In NC, Trump stirred his base, but the outcome left the state’s direction undecided
President Donald Trump saw North Carolina as a key to his re-election. He wanted the Republican National Convention held in Charlotte. The pandemic made that impossible, but he barnstormed the state with mostly maskless rallies combined with multiple visits by Vice President Mike Pence and Trump family members.
It worked. Trump won the state and the energy he brought helped Republicans to sweep statewide judicial races, win the lieutenant governor’s race, take three contested congressional races and increase their numbers in the state House.
Christopher Cooper, a political science professor at Western Carolina University, said, “We certainly saw the continuation of the nationalization of state and local politics – there’s no doubt that Donald Trump raised all Republican boats.”
Wayne Goodwin, chairman of the North Carolina Democratic Party, surveyed his party’s losses and saw the power of Trump and Trumpism. “A very hyper-partisan presidential race decided a lot of these races down ballot,” he said.
That power drew on not just the political divide, but a split between Democrats and Republicans over how to practice politics in a pandemic.
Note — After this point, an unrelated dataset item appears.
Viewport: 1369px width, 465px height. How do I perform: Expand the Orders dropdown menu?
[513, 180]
Democrat Joe Biden observed social distancing, while Trump stressed not letting COVID change his campaigning despite the risks of spreading infections.
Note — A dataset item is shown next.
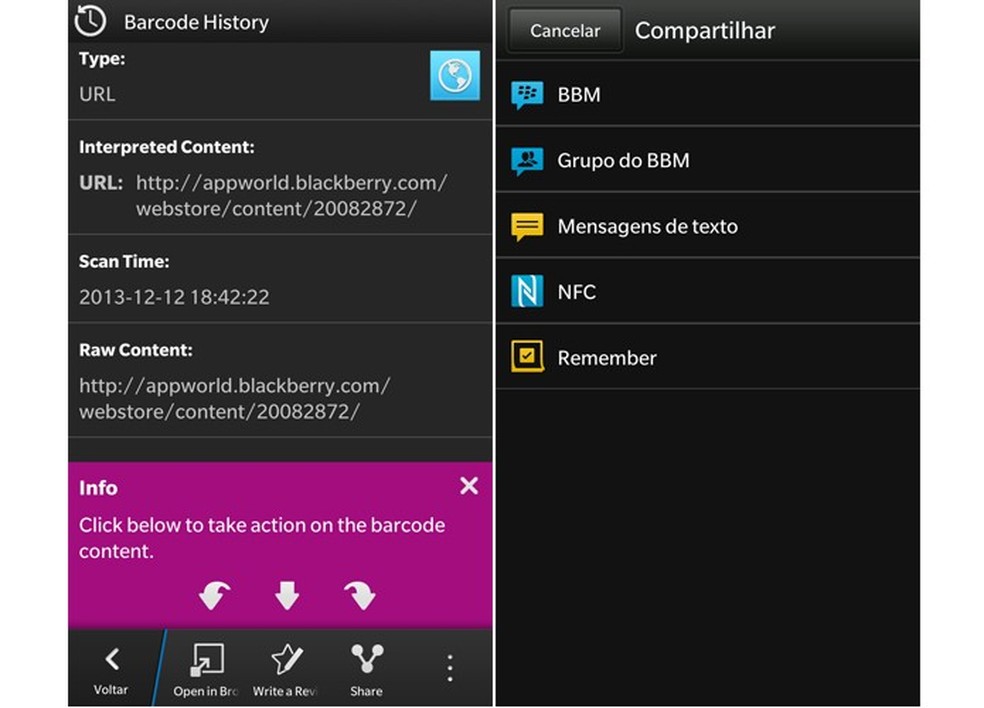Tap the Barcode History clock icon
984x708 pixels.
tap(90, 21)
“Once Trump began rallies not withstanding the pandemic, he fed a hunger Republicans had for that red-meat politics,” Goodwin said. “If he had not been able to hold his rallies, he may not have stoked the passions he got in the final weeks.”
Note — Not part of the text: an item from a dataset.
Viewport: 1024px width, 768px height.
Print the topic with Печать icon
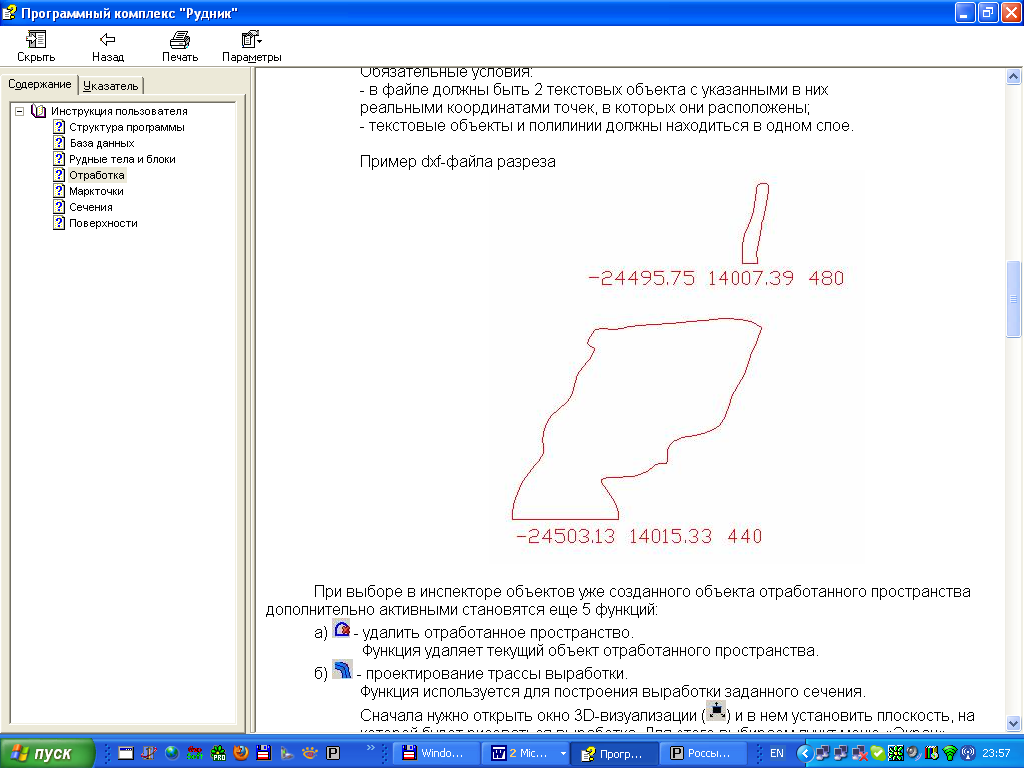click(180, 46)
There’s a difference between Trump winning North Carolina and the Republican Party winning it. This was visceral vote both for Trump’s combative, unconventional style and against Democrat-backed shutdowns, mask mandates and other measures that slowed the economy and some saw as intrusive on personal freedom. It was not a rousing endorsement of the Republican agenda in the state legislature. If that were the case, it’s unlikely that Democratic Gov. Roy Cooper, an advocate for Medicaid expansion, a repeal of corporate tax cuts and the elimination of school vouchers, would have won re-election.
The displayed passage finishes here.